Various existing methods are available for the task of calling peaks. The first method for calling peaks in CAGE-seq data groups reads into clusters if they overlap by at least one base [14]. This is likely to join positions that are thousands of bases away for highly expressed transcripts. It also lacks any measure of statistical significance. A more recent approach using the Maximal Scoring Subsequences algorithm [2], implemented in the software package Paraclu, relies on exhaustively using all possible values of a penalty parameter that is used to define the breakpoints of peaks. The sheer number of results it returns, many of which overlap multiple genes, means it requires manual post-processing to arrive at a sensible number of peaks, which have biologically meaningful widths. A third approach is based on looking for adjoining positions with CAGE reads that have constant relative expression across multiple samples [15]. However, the recapping signal near TSS peaks also has constant relative expression at nearby positions, and this algorithm often generates peaks that are too wide to be biologically meaningful [P. Balwierz, pers. comm.].

The results of the peak calling algorithms above depend on read density, and do not classify peaks as originating from TSS or otherwise. The only algorithm specifically designed to classify CAGE peaks is based on modelling k-mer frequencies surrounding the peaks using an unsupervised hidden Markov model [13], herein called the ENCODE HMM method. The k-mers used in training are weighted proportionally to the number of reads in a peak. In other words, the algorithm biases towards learning the features of CAGE peaks with high read counts, and against peaks for lowly expressed genes. Strangely, no validation of results from the classifier is performed in the original article, and the results were used as if they were all correct. The authors also did not consider integrating external data in their model, which could potentially improve the algorithm performance. The simplest approach that avoids peak classification (and peak finding) altogether is to make small counting windows around annotated TSS [16], before performing an analysis of the amount of signal. The drawback is that novel transcription starts, and even novel genes, are ignored.

Datasets and preprocessing

Peak finding was performed on publically available CAGE-seq data. Features used for feature selection and classifier development were also obtained online. Classification results of two existing methods were obtained online.

ENCODE project repository

CAGE data was obtained for six cell lines (GM12878, H1-hESC, K562, HeLa-S3, HepG2, and HUVEC - the CAGE cell lines) by downloading the mapped BAM files from the ENCODE data repository [17] on the UCSC Genome Browser website. Preprocessing details are found elsewhere [13]. The unique Submission IDs are 3946, 2380, 2359, 2363, 2381, and 2376.

Stored records:
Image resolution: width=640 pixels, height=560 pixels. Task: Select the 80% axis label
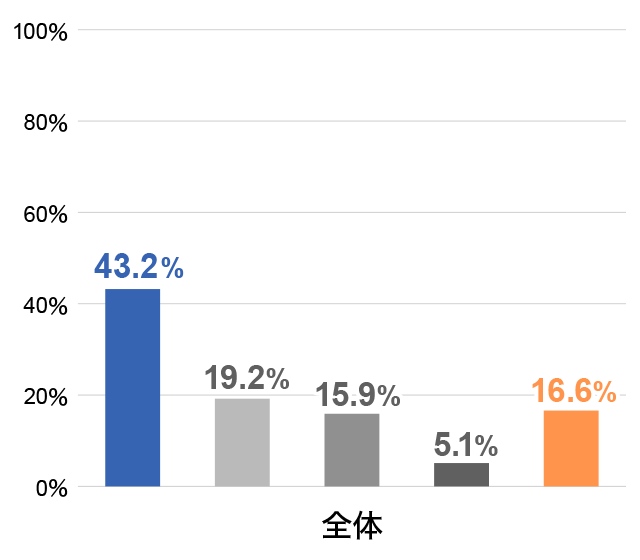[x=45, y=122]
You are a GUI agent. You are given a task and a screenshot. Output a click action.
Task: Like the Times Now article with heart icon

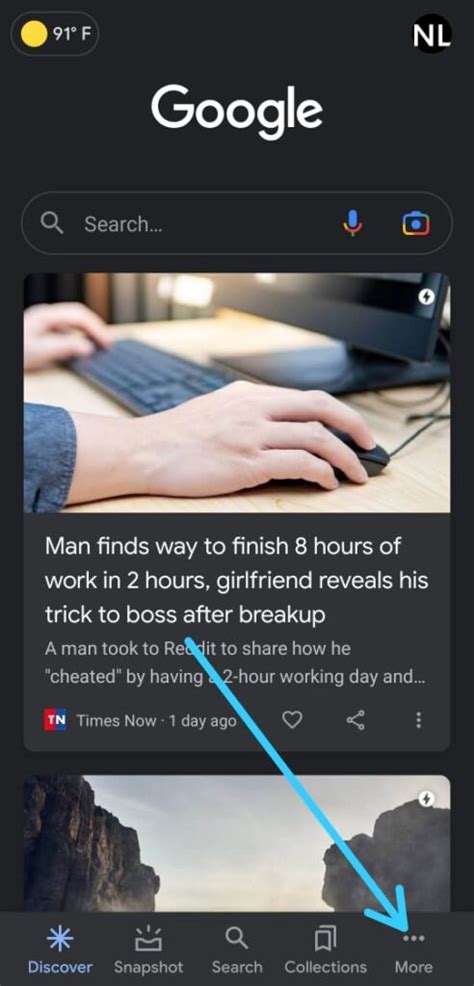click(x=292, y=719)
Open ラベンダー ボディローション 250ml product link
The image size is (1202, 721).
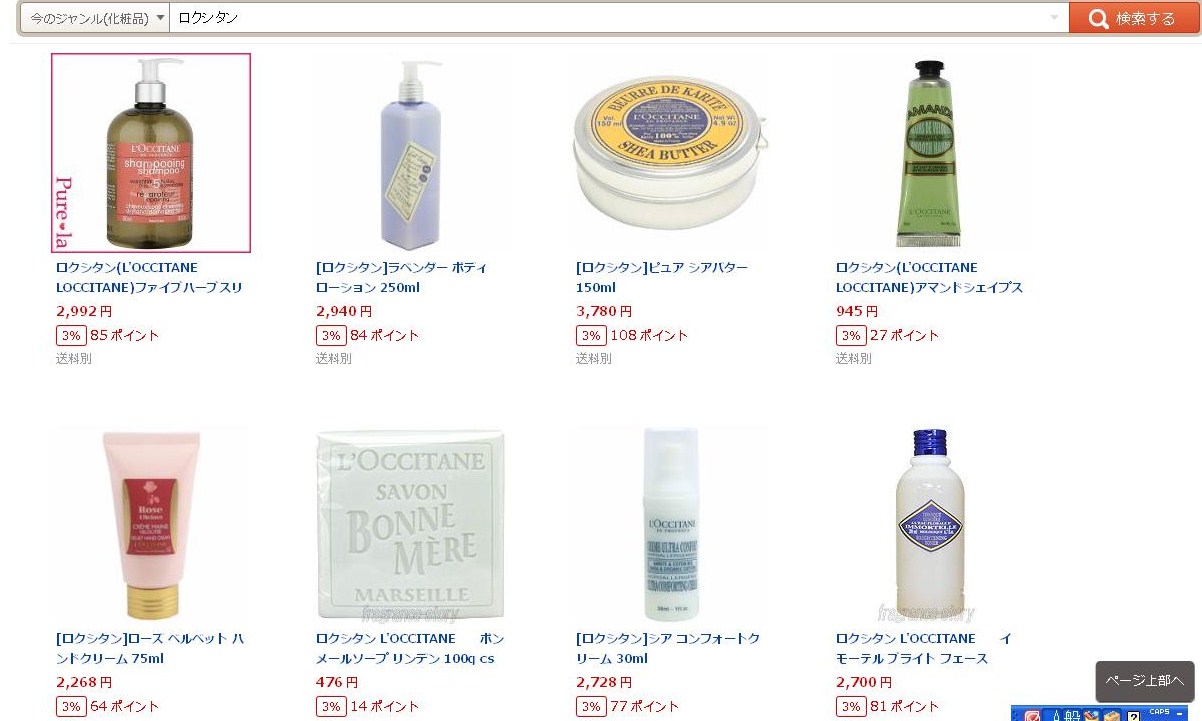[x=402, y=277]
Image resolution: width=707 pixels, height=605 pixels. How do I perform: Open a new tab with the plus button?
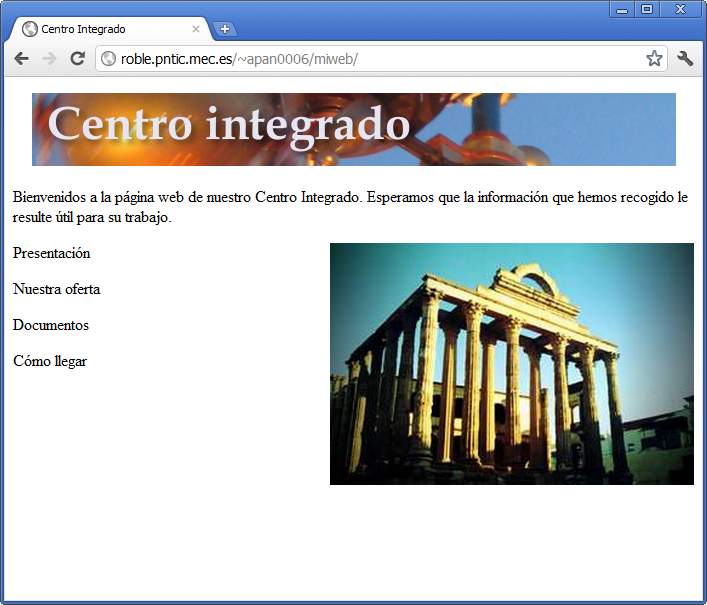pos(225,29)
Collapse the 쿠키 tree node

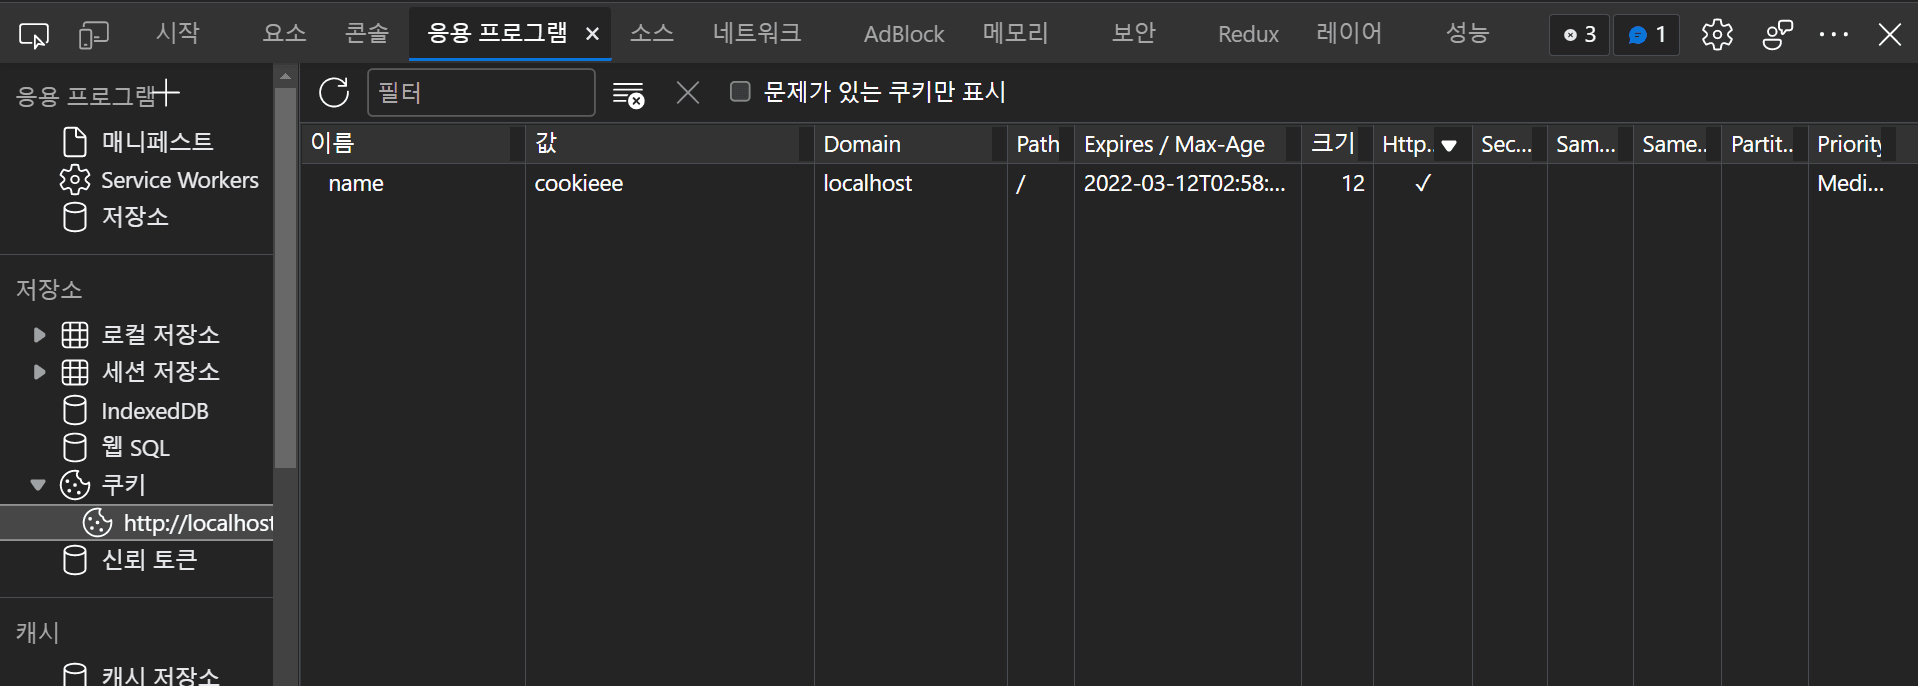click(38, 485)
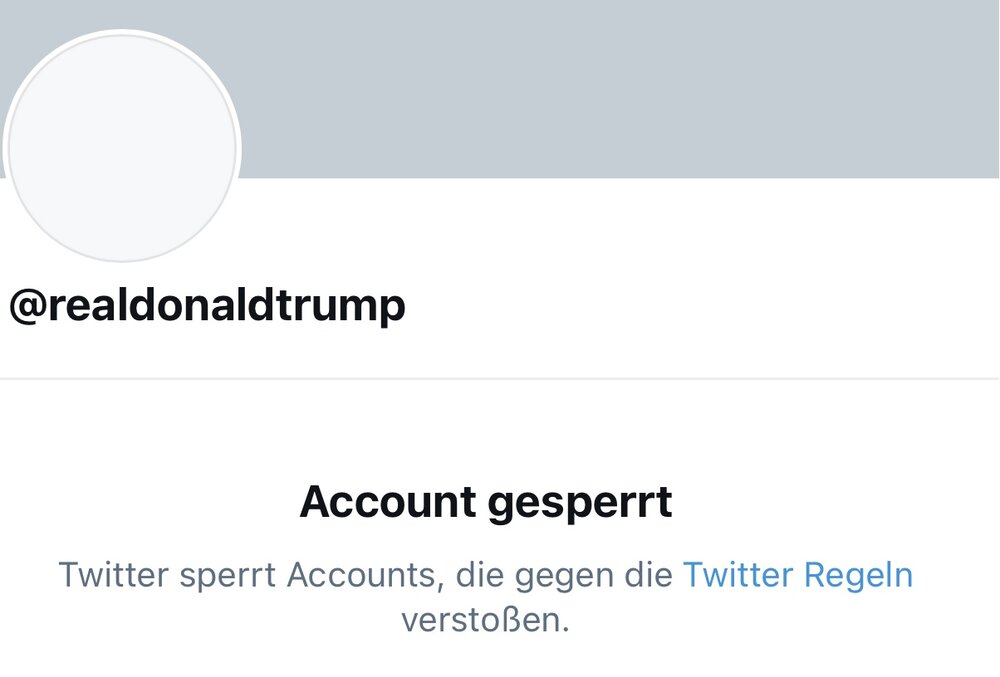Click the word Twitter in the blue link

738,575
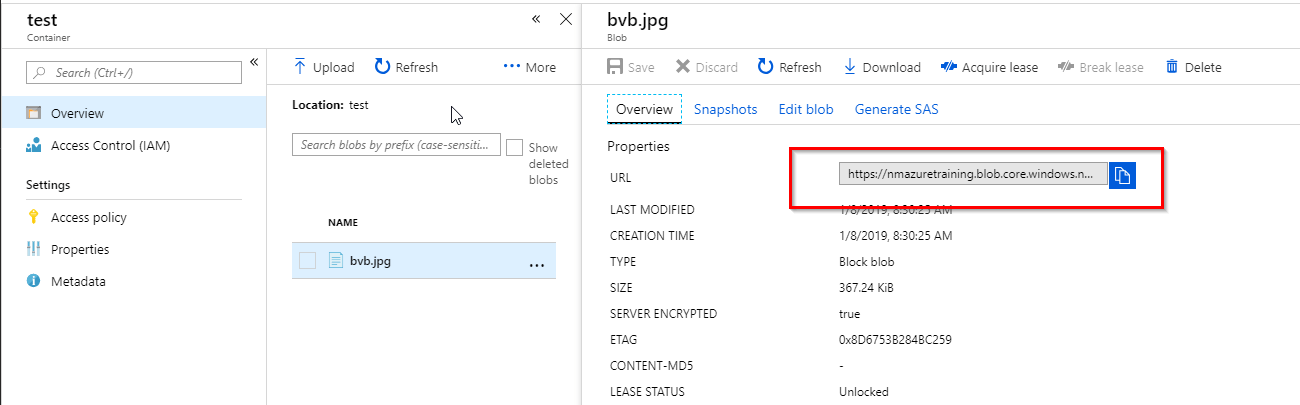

▸ EXERCISE PROMPT
Reproduce everything in the passage on CAGE-seq peak calling from "Datasets and preprocessing" down to "2381, and 2376.".

▸ TASK SOLUTION
Datasets and preprocessing

Peak finding was performed on publically available CAGE-seq data. Features used for feature selection and classifier development were also obtained online. Classification results of two existing methods were obtained online.

ENCODE project repository

CAGE data was obtained for six cell lines (GM12878, H1-hESC, K562, HeLa-S3, HepG2, and HUVEC - the CAGE cell lines) by downloading the mapped BAM files from the ENCODE data repository [17] on the UCSC Genome Browser website. Preprocessing details are found elsewhere [13]. The unique Submission IDs are 3946, 2380, 2359, 2363, 2381, and 2376.